Decided: January 3, 1936.
JENNIE Y. MARTIN, APPELLANT,
THE CENTRAL RAILROAD OF NEW JERSEY, RESPONDENTS
[116 NJL Page 349]
For majority opinion, see 116 N.J.L. 162.
LLOYD, J. (Dissenting.) Was the employe at the time of his accident engaged in interstate transportation or in work so closely related to it as to be practically a part of it? This is the test. Shanks v. Delaware, Lackawanna and Western Railroad Co., 239 U.S. 556.
That he was not directly in such transportation is clear. Was the work of repair of the roof of the train shed into which interstate transportation entered so closely related thereto as to be practically a part of it? My answer is yes.
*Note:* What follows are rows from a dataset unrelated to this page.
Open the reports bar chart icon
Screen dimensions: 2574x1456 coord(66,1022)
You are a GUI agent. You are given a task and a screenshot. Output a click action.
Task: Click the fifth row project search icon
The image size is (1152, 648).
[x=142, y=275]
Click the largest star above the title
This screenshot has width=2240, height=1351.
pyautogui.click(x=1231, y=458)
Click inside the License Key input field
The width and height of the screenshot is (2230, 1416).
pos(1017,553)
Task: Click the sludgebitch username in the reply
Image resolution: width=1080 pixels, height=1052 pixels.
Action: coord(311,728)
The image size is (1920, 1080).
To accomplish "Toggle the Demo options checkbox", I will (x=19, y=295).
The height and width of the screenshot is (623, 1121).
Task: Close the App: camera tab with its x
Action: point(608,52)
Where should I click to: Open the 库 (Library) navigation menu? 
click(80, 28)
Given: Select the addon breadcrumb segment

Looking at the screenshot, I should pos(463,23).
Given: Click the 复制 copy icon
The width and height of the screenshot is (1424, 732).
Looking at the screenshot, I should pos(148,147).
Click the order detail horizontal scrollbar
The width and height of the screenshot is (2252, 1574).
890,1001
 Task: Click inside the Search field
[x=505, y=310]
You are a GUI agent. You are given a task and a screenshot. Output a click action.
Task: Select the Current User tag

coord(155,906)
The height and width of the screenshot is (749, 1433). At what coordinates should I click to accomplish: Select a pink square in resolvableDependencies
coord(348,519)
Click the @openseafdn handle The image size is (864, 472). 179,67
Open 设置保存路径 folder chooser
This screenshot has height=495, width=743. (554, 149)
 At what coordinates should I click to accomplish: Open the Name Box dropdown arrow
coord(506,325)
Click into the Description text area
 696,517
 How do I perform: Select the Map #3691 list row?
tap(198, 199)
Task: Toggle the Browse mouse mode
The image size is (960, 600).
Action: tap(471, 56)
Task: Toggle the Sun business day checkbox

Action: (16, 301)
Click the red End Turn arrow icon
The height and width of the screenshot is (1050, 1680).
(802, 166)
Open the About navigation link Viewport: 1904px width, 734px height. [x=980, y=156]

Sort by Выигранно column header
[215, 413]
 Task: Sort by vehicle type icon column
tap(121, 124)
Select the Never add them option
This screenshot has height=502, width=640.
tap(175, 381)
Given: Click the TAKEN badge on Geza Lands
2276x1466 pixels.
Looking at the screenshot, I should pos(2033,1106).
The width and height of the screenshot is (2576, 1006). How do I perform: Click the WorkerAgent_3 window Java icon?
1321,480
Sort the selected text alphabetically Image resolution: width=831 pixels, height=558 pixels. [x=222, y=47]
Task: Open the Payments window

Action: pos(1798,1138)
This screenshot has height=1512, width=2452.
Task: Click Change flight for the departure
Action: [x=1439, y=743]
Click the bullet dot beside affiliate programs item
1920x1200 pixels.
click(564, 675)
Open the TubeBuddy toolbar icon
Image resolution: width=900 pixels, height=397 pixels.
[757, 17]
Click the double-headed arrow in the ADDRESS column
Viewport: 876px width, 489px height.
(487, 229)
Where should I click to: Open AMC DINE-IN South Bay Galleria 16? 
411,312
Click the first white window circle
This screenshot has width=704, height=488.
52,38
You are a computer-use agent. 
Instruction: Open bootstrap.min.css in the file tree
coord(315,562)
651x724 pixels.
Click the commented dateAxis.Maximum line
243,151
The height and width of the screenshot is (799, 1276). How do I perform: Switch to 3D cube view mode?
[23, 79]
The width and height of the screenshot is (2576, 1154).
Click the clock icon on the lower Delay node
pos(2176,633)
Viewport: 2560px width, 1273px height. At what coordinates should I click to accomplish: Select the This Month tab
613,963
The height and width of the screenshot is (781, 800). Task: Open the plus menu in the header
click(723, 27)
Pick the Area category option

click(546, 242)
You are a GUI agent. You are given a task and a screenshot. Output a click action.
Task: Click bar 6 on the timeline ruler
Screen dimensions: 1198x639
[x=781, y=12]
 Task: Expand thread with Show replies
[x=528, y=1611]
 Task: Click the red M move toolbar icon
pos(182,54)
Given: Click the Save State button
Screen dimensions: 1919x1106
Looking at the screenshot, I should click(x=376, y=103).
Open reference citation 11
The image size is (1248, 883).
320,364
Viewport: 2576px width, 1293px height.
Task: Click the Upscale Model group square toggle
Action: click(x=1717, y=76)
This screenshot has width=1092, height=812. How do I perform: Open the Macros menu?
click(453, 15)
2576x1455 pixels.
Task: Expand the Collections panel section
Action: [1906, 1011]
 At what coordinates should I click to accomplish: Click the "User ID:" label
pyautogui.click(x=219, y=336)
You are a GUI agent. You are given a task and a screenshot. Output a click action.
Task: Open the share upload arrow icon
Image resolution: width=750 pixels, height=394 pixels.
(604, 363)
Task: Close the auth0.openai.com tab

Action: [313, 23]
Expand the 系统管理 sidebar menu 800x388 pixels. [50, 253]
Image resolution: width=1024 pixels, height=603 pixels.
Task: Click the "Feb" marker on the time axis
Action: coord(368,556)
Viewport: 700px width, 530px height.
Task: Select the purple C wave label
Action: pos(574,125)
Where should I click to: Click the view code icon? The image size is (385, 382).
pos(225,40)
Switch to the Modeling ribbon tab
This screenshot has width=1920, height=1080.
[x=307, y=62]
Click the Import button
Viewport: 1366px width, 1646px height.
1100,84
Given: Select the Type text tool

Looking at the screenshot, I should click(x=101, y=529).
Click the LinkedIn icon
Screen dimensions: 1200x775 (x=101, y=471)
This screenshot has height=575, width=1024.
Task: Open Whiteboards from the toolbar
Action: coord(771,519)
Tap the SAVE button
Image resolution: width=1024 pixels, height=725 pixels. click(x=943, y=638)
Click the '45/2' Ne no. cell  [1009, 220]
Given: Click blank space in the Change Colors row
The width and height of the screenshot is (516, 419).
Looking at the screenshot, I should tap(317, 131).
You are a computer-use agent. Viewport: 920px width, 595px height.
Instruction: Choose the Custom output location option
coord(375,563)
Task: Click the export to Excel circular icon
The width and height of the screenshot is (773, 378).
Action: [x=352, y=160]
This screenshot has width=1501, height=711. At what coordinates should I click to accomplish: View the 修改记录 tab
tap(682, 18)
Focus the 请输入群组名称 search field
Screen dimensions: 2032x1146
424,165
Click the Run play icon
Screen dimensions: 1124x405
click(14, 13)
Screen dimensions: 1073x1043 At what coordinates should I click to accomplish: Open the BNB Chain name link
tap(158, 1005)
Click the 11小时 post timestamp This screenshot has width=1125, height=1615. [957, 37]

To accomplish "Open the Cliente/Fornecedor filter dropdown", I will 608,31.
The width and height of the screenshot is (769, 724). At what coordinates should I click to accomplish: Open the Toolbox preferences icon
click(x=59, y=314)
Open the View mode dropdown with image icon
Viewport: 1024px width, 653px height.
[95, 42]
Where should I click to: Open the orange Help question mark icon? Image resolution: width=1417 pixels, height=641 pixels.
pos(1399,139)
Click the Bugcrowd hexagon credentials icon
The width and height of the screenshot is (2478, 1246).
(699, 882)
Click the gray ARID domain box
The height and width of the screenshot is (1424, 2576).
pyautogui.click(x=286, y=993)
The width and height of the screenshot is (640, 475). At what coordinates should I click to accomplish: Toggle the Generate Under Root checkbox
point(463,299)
If the work Martin was doing had been repair of the cars or engine of the train or even of a bridge or of the roadbed used in such transportation it is well settled that his employment would have been in this service. For this the above cited case is also authority.
If the train in which the passenger rides and the roadbed upon which he rides are instruments in interstate transportation, is the floor of the platform upon which the passenger alights or the roof over the platform which protects him from the elements as he alights, less closely related to such transportation? My answer is no. The test seems to be, as I see it, one of remoteness and degree. Martin's work was not remote. Without a safe landing place the passenger could not complete his journey. Without a proper landing place (one protecting him from the elements) he could not complete it in comfort. When provided by the company and used by it for the latter purpose, its care and repair, both as to the platform and roof, were essential to its continued use.